DaCorsi, who retired as a Director of Capital Construction for the King County Housing Authority in 2015 and before that was Director of Construction and Development for the Grant County Housing Authority, addressed Stearn’s comments.
“We know housing is an issue for those who are homeless and trying to find places for them to go when they want to go to places to live, but that is not an immediate, easy or simple solution, and it could take more than the rest of my lifetime for more than a dent to be placed in that segment we call affordable housing,” DaCorsi said.
Tate said the city will provide monthly or quarterly reports to let the council and community track the success of the service-first approach.
“We hope it shows that the large volume of folks we interact with are accepting of services and want the services, maybe not the day that we approach them, but the next day that we approach them, so it’s an ongoing conversation,” Tate said.

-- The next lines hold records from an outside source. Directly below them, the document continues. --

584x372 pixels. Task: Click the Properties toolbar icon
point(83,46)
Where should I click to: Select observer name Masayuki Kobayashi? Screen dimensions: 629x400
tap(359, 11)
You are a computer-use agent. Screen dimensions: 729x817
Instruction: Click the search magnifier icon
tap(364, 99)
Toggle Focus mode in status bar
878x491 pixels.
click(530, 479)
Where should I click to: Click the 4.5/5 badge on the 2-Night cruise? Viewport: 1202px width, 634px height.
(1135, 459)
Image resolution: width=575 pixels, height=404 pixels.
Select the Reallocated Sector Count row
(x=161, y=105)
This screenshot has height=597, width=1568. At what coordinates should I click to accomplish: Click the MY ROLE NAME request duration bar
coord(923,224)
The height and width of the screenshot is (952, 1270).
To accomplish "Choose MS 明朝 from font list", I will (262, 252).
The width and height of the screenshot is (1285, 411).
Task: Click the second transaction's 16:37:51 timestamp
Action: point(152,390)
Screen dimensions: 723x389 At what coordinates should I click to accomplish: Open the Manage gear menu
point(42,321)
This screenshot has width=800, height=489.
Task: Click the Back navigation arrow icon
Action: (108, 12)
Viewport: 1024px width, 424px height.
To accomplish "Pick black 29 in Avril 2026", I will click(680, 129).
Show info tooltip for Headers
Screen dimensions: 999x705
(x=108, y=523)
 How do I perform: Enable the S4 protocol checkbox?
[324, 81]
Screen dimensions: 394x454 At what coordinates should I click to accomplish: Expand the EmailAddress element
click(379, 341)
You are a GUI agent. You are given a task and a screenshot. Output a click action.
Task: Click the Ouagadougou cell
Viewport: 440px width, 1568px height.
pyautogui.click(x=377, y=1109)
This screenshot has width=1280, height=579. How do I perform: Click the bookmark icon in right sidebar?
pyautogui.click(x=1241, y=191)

And, Hay said, there have already been successes. He recounted how earlier that day, he’d met with one young homeless woman with five children for whom he had recently arranged housing after she’d been out in the city’s parks for many years.
“She still stays outside a lot of nights, but also stays inside, so we’re working on that, trying to get her to feel comfortable staying inside again,” Hay said. “She’s been calling because she wants to help connect other people to housing, which is awesome … She wants to do the work I’m doing, and she believes in what we’re doing.”
Hay said when he first talked to the young woman about the camping ordinance, which she hadn’t heard about, she wasn’t on board with it, but as they continued to talk about his consistent communication with her, and making sure that she understood that she’s no longer invisible and that she matters, she finally accepted the services for the sake of her children.
“If people stayed out in the areas where they are invisible, if people believe they don’t matter, people act like they don’t matter. So, just because … you don’t see them doesn’t mean that they’re not there and that they’re not people,” Hay said.